Originally, Bear Lake was not attached to the Bear River and was never part of Lake Bonneville.  The river ran past Montpelier to Soda Springs.  Historically it ran into the Columbia River Basin along the course of the Portnef River.   Then, thousands of years ago, lava doming at Soda Springs changed its course into the Great Basin, which at the time was filled with Lake Bonneville.   Its water then contributed to raising Lake Bonneville to its highest elevation.  The lake then broke out at Red Rock Pass and started its desiccation.

In the early 1900’s a plan was devised to divert the Bear River into Mud Lake with a canal, increase its elevation and let it flow into Bear Lake. The water would then be stored for downstream irrigation, power generation and flood control.  In 1918 they built a pumping plant, Camp Lifton.  It housed five huge pumps to lift stored water out of the Lake and put it into the Bear Lake canal that intersects the natural Bear River.  The power lines that people see near Lifton are to run the pumps and no electricity is generated there.

As demands for the water in the Bear River increased an agreement was made between Wyoming, Utah and Idaho in the 1950’s called the Bear River Compact which described in “water law” how the River would be used in the future.  Over the following 70 years, upstream reservoirs were built and water rights granted so all States would get their fair share of the water.

Try to visualize a gallon of water that comes from snow melt on the North Slope of the Uinta Mountains in Utah.  It starts down one of many tributaries that combine into the upper Bear River as it flows into Wyoming past the first of countless irrigation diversions.  It then goes around Sulfur Creek Reservoir outside of Evanston and through town.  The first canal diversion that most people see on their way to Bear Lake is near Wyoming Downs.  This canal sends water to Deseret Land and Livestock and fills Neoponsant Reservoir.  The “right” to use that water which is considered “natural flow” along with many other rights was established in the 1800’s and have “seniority” over any downstream storage in Bear Lake.  The water then goes into Woodruff Narrows Reservoir on the Utah-Wyoming state line.  The River now, in Utah, passes Woodruff Creek whose flow is stored upstream to the west in Woodruff and Birch Creek reservoirs.  It then goes past Big, Little  and Otter creeks which may contribute some water.  The gallon of water then flows back into Wyoming near Cokeville.  Two tributaries, Thomas Fork and Smith’s Fork now add water to the River from the hills to the east in Wyoming and Idaho. This is only possible since they have no reservoirs on them.  Finally, back in Idaho, the water hits Stewart Dam near Dingle and is diverted into the Rainbow Canal, Mud Lake and into Bear Lake.
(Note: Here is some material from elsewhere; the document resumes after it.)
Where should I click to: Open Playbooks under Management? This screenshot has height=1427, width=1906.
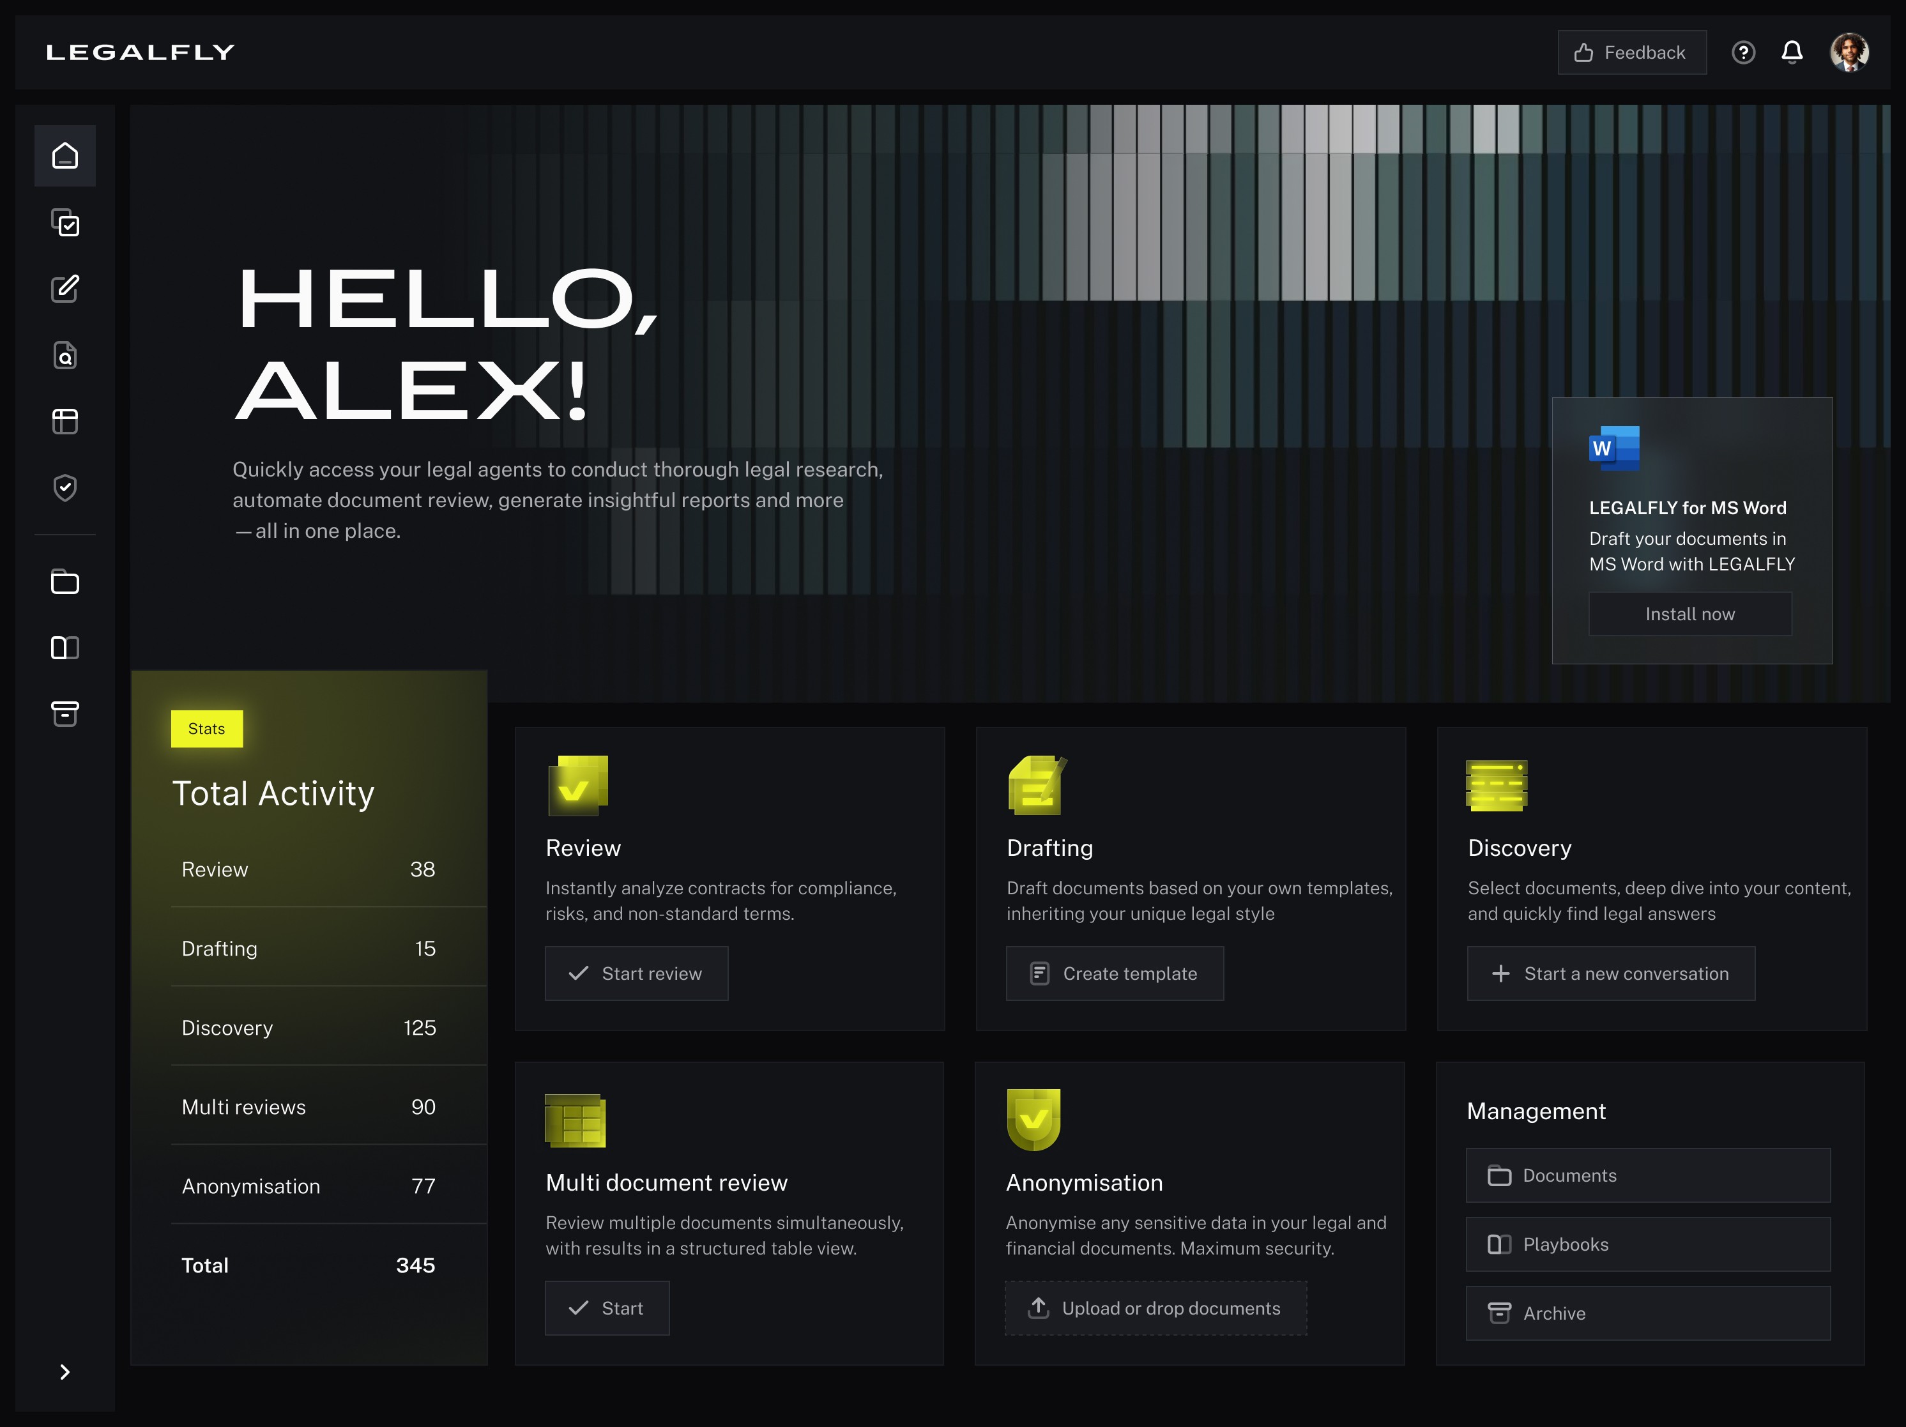[1648, 1244]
Once in the Lake it waits for its next journey.  It may rise into the atmosphere as evaporation, it may be trapped in the profundal (deep) zone as stay for years or leave Bear Lake via the Bear Lake canal to continue its journey to the Great Salt Lake.  An interesting trivia fact is that of all of the significant rivers in the world, the Bear River’s origin (Uintas) and end (Great Salt Lake) are the closest to one another.  As the Bear River makes a large circle it provides water that makes our environment look the way it does today.